Word and element location records:
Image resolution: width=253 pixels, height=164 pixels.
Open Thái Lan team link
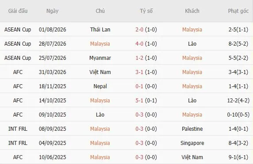(100, 29)
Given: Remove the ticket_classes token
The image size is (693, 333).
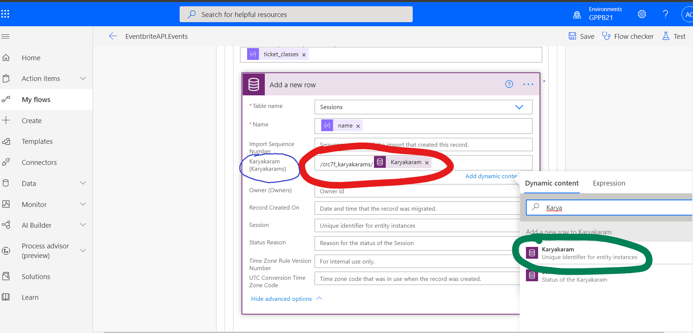Looking at the screenshot, I should click(x=304, y=55).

◆ **WRITTEN EXERCISE**
Revise the material above by replacing "link" with "button" wherever it occurs, keeping everything else unchanged. Leave the pictures out of your answer.

◆ **COMPLETE OUTPUT**
Image resolution: width=253 pixels, height=164 pixels.
Open Thái Lan team button
(100, 29)
Given: Remove the ticket_classes token
The image size is (693, 333).
Looking at the screenshot, I should click(x=304, y=55).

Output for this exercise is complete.